A report in the San Francisco Chronicle said all its Internet-connected devices, tools and machinery were disconnected in a bid to isolate and contain the ransomware which hit the organisation on 15 June.
And, as of 18 July (19 July AEST), many of these devices were still offline.
Immediately after the attack, the station's email server stopped working. All network-connected devices were taken offline and the broadcasts went off the air for more than 12 hours overnight.
Radio journalists lost hours of work and everyone who was using Windows was told not to touch their machines. Wireless Internet did not work for many days and the staff had to manage without email for a fortnight.
The station has managed to continue its broadcasts for the most part, with the television newscast recording segments from UC Hastings for two successive weeks due to problems caused by the ransomware.

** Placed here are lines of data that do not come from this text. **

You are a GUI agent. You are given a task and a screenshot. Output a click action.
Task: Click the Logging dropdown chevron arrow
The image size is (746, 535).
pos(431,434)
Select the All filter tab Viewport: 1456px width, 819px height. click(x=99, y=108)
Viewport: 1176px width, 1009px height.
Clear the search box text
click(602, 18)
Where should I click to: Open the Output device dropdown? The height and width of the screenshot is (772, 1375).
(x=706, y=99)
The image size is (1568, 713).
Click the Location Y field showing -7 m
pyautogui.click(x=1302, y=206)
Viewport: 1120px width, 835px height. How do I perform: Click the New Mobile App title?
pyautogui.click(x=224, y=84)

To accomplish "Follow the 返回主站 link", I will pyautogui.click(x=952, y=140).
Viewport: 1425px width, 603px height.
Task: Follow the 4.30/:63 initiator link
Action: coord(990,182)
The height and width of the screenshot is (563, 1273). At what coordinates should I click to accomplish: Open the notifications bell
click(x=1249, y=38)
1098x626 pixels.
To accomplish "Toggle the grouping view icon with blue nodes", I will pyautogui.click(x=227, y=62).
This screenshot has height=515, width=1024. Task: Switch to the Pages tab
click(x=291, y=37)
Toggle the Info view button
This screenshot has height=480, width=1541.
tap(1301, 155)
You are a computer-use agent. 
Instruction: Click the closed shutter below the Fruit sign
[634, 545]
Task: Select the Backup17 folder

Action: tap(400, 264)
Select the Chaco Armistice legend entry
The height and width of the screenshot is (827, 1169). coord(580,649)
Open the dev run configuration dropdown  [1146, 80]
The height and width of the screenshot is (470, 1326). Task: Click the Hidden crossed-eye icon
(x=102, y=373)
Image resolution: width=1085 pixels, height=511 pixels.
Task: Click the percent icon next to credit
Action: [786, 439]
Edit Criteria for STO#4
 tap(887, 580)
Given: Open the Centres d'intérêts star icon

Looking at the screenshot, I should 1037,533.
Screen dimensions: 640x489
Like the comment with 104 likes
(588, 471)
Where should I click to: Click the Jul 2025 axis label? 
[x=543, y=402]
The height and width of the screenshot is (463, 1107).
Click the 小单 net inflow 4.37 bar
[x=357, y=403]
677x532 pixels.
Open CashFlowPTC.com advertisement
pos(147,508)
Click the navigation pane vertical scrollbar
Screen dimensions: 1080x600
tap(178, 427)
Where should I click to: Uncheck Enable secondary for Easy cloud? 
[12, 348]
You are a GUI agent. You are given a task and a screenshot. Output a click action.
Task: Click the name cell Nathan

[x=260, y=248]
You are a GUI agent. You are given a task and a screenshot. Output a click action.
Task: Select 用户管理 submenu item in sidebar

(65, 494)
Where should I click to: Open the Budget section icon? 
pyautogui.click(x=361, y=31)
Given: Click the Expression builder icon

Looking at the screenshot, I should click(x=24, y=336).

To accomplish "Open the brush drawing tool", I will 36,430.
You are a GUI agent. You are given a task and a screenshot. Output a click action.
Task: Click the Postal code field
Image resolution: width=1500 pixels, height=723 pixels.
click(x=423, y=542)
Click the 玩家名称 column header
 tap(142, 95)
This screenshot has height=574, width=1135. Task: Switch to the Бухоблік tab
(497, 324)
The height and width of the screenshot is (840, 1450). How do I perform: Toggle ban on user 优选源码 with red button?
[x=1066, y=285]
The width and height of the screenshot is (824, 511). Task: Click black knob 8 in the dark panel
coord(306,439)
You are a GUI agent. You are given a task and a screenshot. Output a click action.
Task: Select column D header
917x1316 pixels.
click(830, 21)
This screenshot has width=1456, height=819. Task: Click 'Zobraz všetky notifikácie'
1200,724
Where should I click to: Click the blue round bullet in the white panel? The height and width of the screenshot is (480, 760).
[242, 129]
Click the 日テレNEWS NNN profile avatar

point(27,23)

While the report did not give any name for the ransomware, it said that the ransom demanded was 1.7 Bitcoin per file, about US$3637 (A$4572 at today's rates). Given the number of files stored on its computers, the total demand would have been more than KQED's annual revenue of US$71.6 million of which US$39.7 million comes from audience contributions, according to KQED's annual financial disclosure.
KQED chief technology officer Dan Mansergh said anti-virus software had been updated on the morning of the attack. Additionally, the station had firewalls that had been updated, email-scanning software and more than one malware detection program running.
He could not give a figure for the cost of the attack as the station is yet to fully recover from the attack.
The ransomware encrypted files on a "small percentage" of the Windows computers but it appeared that many more were in line to be infected and only timely action by KQED's technical staff prevented a bigger infection taking place.
The report said KQED decided not to pay the ransom and reported the attack to the FBI.